▶ About this exercise:
There is one span to output from the data below: the lines starting at the line with "Task: Toggle subtitles/captions on the player" and ending at the line with "Screen dimensions: 745x410". Output it exactly, ends included, nothing more.
━━━ Task material
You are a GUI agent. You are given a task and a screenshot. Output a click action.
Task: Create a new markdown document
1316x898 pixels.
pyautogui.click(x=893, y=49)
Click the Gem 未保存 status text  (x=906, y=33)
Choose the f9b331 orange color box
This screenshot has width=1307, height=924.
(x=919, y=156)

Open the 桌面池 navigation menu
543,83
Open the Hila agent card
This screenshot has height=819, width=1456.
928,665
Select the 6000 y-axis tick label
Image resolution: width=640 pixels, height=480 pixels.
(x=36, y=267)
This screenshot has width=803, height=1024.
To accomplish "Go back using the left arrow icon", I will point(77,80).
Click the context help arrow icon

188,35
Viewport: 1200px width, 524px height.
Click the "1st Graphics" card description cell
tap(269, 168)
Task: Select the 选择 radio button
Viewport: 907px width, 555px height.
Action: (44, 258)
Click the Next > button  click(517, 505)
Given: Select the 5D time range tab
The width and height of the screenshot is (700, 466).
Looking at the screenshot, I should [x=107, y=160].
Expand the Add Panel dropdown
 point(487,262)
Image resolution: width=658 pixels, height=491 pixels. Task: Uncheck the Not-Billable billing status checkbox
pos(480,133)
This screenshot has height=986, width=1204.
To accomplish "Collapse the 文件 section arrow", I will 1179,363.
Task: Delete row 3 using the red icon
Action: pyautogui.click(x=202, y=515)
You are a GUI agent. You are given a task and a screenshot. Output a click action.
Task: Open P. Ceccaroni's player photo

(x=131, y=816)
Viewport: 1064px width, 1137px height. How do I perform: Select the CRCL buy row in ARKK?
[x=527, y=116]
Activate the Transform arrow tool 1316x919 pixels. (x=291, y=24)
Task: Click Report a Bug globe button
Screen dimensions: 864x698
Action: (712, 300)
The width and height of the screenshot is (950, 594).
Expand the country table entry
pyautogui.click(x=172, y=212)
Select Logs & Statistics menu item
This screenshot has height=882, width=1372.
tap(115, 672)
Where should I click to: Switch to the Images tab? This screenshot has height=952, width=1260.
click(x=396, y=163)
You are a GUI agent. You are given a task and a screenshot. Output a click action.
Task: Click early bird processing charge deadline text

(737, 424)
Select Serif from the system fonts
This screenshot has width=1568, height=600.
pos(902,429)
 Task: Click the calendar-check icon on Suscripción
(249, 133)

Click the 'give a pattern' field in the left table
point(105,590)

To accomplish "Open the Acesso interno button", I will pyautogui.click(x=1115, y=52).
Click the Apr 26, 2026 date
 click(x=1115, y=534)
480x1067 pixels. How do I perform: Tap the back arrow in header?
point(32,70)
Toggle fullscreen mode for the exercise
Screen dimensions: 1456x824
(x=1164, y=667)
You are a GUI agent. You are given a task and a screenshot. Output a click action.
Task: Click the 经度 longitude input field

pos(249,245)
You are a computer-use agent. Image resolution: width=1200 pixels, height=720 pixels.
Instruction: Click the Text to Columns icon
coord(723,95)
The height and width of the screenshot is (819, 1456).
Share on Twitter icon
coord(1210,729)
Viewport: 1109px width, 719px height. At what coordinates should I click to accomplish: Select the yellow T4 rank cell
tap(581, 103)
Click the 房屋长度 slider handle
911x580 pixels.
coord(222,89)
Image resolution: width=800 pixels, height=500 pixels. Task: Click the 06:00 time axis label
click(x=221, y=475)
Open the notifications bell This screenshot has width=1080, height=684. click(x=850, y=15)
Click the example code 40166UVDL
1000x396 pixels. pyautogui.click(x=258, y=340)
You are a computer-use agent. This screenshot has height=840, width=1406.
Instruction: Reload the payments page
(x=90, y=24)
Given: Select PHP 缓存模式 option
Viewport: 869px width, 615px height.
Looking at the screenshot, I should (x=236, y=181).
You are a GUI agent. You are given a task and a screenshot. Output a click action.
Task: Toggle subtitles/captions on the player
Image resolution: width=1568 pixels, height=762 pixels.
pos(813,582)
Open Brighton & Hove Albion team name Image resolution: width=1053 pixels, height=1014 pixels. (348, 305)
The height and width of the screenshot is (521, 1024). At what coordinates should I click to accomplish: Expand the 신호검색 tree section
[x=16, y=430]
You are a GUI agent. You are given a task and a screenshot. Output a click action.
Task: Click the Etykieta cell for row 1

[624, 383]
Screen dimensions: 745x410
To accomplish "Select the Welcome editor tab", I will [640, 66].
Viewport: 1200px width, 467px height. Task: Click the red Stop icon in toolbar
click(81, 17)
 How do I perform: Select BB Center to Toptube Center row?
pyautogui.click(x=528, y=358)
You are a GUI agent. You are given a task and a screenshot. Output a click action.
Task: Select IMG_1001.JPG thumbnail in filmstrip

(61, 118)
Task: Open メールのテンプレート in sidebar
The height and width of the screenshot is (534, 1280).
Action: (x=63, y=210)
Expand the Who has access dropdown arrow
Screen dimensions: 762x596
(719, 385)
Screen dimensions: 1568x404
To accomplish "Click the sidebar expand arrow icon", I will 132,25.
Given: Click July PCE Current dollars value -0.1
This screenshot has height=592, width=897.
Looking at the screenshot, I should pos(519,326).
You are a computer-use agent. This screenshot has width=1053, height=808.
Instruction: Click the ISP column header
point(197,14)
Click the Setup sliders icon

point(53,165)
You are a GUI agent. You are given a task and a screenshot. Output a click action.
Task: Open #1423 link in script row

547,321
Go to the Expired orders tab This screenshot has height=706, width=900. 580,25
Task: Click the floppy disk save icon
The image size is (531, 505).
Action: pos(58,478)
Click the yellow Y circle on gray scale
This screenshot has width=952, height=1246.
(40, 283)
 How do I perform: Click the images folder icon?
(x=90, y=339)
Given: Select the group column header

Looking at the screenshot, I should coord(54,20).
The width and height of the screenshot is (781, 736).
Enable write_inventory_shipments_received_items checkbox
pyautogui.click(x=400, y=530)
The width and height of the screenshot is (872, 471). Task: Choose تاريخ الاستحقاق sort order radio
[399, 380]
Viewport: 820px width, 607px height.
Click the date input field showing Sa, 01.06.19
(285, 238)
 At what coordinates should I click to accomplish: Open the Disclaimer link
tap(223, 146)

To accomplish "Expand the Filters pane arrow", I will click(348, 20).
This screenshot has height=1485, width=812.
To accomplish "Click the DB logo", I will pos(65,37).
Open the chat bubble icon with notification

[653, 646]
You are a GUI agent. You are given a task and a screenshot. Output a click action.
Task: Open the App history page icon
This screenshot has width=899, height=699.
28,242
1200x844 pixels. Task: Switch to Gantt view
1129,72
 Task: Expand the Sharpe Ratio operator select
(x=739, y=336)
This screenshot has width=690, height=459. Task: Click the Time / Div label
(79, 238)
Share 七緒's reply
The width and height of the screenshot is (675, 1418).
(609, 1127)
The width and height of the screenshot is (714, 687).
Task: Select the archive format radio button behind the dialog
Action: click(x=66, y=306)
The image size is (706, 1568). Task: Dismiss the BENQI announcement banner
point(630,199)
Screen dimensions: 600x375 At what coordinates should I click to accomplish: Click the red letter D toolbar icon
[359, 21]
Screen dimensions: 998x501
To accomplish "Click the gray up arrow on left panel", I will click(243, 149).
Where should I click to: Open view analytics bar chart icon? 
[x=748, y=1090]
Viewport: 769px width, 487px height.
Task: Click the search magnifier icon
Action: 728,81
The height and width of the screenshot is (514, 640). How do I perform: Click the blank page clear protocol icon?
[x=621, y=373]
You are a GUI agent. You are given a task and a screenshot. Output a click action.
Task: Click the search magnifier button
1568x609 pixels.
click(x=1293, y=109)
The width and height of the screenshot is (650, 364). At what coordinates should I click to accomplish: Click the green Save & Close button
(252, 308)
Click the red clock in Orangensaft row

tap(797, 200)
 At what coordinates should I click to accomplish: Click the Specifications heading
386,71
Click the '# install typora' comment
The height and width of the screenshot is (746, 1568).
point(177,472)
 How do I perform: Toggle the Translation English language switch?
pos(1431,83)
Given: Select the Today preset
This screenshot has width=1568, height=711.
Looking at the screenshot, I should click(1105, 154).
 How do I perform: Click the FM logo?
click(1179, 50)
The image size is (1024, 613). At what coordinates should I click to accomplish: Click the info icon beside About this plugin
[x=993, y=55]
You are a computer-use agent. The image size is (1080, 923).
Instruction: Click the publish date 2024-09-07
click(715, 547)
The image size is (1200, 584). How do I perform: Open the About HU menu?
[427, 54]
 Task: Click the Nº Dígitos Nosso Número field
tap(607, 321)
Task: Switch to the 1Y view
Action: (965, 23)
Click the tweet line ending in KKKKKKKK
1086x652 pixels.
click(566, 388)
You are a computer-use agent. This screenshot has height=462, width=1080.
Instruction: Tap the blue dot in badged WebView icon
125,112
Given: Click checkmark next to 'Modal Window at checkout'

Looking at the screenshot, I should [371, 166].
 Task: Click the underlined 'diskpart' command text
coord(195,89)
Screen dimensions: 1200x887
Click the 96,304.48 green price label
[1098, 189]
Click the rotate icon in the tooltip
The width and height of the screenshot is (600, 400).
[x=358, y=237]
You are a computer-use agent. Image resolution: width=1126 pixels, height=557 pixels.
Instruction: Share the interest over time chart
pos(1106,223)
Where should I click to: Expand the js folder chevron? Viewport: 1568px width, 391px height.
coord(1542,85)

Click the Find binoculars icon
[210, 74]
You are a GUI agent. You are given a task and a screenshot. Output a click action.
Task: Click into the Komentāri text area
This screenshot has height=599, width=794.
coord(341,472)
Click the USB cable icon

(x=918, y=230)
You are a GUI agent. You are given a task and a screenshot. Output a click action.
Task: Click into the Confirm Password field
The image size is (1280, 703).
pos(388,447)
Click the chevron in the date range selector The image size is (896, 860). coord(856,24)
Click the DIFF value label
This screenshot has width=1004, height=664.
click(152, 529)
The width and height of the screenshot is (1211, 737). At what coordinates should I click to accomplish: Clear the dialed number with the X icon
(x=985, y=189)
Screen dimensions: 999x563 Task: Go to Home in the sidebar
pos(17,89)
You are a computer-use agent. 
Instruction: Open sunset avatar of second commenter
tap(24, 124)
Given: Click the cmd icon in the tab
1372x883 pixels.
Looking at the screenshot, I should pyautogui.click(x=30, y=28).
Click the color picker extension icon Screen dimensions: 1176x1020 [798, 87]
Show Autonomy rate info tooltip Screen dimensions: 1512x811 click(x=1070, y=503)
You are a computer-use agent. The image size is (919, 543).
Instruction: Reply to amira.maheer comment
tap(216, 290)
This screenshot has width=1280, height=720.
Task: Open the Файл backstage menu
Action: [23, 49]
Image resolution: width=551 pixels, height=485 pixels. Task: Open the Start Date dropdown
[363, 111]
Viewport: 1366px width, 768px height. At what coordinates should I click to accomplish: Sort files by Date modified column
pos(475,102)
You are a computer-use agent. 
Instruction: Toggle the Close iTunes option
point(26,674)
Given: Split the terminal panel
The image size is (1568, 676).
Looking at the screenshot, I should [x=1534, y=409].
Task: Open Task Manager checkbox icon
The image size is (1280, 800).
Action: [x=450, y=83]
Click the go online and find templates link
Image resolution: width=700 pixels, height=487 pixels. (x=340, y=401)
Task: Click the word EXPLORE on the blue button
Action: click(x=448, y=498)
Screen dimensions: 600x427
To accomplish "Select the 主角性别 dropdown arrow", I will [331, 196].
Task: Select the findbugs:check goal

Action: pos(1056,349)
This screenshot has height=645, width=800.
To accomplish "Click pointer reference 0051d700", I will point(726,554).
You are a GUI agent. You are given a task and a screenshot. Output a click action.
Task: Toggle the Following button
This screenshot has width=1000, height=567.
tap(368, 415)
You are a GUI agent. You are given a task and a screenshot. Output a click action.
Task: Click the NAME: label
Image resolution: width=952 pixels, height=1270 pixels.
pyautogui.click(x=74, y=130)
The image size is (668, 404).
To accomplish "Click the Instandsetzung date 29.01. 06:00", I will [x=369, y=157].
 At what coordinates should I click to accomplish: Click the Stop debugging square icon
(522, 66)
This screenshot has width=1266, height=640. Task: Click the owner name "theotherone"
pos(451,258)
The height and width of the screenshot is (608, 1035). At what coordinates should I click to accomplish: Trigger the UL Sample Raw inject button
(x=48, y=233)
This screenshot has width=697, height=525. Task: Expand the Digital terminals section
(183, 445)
━━━━━━
▶ Response box:
Task: Toggle subtitles/captions on the player
Image resolution: width=1568 pixels, height=762 pixels.
pos(813,582)
Open Brighton & Hove Albion team name Image resolution: width=1053 pixels, height=1014 pixels. (348, 305)
The height and width of the screenshot is (521, 1024). At what coordinates should I click to accomplish: Expand the 신호검색 tree section
[x=16, y=430]
You are a GUI agent. You are given a task and a screenshot. Output a click action.
Task: Click the Etykieta cell for row 1

[624, 383]
Screen dimensions: 745x410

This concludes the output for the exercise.